AANGELEVERDE TEKST »
■ ■ ■ ■ ■
Tweede single Cornerstone heeft een al even nietszeggende titel als haar voorganger. Het nummer heeft gelukkig weinig te maken met letterlijke of figuurlijke hoekstenen. Waar Cornerstone wel om draait, is een onvervulbaar vernietigend verlangen. De verteller is hopeloos op zoek naar een vervanging voor zijn verloren liefde. Die zoektocht blijkt maar zeer weinig subtiel te verlopen: ‘Til I asked awfully politely’ / Please, can I call you her name?’. De begeerte naar bevestiging weerklinkt in de vorm van de gitaar van Jamie Cook en culmineert tot een climax aan het einde van het lied waar de zus van de dame in kwestie meldt dat ‘You can call me anything you want’. De zuchtende opluchting waarmee Turner de strofes brengt, geven het idee dat familiebanden hem niet zo in de weg zitten.
■ ■ ■ ■ ■
AANGELEVERDE GEGEVENS »

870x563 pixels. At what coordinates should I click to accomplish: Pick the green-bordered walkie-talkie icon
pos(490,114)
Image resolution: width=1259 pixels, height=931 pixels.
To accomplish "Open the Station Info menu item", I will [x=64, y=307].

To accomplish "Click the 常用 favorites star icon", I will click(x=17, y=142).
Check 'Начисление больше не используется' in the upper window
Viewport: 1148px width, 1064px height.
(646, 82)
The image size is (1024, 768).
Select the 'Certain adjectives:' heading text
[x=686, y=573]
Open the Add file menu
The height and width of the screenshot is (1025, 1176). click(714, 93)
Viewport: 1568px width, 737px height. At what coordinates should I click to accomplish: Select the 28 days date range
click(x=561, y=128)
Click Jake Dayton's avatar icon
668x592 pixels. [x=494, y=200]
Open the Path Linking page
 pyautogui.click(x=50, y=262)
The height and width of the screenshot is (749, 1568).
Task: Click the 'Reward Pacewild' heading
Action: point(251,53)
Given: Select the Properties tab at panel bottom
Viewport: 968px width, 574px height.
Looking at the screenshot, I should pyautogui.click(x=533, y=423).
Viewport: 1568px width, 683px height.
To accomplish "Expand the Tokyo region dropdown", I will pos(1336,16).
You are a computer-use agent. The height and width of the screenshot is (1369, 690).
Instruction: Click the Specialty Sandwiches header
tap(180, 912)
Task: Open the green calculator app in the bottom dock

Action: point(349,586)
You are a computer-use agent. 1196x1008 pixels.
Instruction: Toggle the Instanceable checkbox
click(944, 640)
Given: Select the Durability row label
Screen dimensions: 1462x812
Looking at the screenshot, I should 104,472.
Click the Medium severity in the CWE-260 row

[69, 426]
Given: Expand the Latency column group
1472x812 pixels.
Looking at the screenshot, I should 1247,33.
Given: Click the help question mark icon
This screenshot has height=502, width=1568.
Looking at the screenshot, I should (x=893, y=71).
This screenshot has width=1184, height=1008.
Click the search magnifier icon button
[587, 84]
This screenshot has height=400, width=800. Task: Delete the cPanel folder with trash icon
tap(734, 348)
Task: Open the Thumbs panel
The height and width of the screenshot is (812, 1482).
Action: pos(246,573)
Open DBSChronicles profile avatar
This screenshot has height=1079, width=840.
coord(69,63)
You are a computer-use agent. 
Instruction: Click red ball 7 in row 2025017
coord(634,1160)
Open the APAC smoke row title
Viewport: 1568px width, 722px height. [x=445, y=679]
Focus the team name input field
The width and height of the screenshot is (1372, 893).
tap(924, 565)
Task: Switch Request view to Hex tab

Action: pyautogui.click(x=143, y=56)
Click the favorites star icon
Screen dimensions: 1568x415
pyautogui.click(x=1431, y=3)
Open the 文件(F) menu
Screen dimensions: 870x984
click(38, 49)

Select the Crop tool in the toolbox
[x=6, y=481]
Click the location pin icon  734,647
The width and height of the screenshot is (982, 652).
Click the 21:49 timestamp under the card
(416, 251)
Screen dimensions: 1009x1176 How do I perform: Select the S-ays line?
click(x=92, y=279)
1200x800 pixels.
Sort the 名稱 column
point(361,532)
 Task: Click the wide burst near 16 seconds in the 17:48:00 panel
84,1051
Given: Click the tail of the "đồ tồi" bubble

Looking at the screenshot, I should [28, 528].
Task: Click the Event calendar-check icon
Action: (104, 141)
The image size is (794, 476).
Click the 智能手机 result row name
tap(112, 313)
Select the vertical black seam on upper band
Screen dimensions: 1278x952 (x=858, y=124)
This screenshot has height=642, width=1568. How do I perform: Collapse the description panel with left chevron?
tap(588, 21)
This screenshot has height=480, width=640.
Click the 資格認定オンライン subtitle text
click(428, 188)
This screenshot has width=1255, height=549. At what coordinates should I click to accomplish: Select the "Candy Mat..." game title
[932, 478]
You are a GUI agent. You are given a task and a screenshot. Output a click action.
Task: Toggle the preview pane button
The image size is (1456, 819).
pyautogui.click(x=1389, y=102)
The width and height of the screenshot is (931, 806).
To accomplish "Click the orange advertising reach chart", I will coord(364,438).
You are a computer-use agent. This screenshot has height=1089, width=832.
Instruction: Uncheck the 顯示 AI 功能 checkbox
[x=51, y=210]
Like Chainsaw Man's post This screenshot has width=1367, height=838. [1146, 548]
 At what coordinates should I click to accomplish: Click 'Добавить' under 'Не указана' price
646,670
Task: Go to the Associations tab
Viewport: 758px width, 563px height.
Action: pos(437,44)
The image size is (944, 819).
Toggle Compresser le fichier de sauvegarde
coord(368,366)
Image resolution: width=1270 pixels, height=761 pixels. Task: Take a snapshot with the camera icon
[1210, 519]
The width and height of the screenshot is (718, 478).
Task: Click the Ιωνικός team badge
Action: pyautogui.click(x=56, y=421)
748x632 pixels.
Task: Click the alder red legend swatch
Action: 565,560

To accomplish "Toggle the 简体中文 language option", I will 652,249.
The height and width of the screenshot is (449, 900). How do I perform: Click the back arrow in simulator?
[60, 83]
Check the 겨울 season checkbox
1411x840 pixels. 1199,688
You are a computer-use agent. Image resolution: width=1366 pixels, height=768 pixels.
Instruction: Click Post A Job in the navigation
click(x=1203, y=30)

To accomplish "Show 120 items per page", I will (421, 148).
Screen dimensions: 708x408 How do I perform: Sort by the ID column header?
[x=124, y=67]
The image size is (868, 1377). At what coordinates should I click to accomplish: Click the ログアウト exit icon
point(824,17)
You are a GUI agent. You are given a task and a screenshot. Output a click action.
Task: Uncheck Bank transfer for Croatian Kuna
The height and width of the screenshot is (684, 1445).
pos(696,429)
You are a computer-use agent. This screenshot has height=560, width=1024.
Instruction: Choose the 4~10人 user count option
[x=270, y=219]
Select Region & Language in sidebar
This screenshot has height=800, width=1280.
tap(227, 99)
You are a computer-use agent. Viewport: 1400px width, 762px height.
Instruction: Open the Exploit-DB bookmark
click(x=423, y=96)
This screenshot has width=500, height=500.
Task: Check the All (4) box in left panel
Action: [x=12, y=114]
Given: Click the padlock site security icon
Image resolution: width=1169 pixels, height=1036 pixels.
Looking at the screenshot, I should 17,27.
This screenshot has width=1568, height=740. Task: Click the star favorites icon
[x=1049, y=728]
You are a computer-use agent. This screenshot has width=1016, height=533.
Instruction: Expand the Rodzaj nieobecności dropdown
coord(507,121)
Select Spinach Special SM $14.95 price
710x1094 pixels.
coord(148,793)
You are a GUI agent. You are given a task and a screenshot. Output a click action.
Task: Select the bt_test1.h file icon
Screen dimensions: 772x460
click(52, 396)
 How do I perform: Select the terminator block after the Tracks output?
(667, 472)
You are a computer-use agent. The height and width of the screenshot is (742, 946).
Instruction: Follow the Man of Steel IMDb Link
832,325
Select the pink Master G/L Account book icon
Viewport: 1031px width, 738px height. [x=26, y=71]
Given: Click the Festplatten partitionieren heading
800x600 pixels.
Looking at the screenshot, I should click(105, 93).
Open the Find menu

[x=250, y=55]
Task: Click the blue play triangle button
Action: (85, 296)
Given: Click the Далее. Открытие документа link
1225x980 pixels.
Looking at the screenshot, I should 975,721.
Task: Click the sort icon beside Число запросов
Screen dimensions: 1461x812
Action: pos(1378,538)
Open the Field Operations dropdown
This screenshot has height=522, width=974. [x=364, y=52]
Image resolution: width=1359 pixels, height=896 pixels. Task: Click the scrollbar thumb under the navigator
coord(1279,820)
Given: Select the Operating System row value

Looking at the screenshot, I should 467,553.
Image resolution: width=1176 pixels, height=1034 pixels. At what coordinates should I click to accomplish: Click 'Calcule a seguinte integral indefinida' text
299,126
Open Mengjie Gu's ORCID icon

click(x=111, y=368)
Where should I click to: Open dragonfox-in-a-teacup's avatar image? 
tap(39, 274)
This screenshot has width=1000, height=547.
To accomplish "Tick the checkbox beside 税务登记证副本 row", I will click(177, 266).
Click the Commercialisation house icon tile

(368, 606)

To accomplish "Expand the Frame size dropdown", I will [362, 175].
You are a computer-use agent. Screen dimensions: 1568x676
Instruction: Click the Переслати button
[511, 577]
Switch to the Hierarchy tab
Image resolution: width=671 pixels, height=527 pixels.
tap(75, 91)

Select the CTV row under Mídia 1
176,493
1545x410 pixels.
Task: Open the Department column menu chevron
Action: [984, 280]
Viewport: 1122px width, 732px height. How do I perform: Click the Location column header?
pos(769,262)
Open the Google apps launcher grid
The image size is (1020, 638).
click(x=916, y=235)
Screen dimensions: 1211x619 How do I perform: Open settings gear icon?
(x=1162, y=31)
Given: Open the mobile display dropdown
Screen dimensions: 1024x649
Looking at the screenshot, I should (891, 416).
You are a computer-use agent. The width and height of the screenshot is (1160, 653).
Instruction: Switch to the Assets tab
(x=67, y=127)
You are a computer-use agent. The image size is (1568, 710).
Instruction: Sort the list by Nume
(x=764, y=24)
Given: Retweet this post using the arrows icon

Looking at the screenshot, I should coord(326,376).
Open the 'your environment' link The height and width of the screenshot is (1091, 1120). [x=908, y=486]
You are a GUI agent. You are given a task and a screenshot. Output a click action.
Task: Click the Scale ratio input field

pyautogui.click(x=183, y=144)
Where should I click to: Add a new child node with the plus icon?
■ ■ ■ ■ ■
STUDIEVRAGEN »
A: Van wie is volgens de tekst over de single Cornerstone de gitaar die de begeerte naar bevestiging laat weerklinken?
B: Ga alsjeblieft verder met de tekst over de single Cornerstone, te beginnen na de laatste zin.

ANTWOORDEN BIJ OPDRACHTEN »
A: Van Jamie Cook.

B:
Het innemende Dance Little Liar klinkt zowaar even verleidelijk als het vertellen van een leugen om bestwil. Alex Turner houdt het nummer bij het nekvel: terwijl hij ons scènes uit het leven van – en het bedrog door – een overspelige man toevertrouwt, schetsen de instrumenten sereen een schimmige en sinistere sfeer. Na drie minuten geeft de zanger de controle over het narratief door aan zijn gitarist; de radeloosheid van de leugenaar wordt vertaald in een zinderende gitaarsolo. Met de strofen ‘And the clean coming will hurt / And you can never get it spotless / When there’s dirt between the dirt’ bevestigt Turner wat we allemaal eigenlijk al weten: bedrog vormt een onontkoombaar doolhof. Het ravissante The Jeweller’s Hands, waarin ditmaal een vrouwelijke wederhelft overspel pleegt en wordt opgeslorpt door golven van teleurstelling, is een sequel die wél even goed was als haar voorganger.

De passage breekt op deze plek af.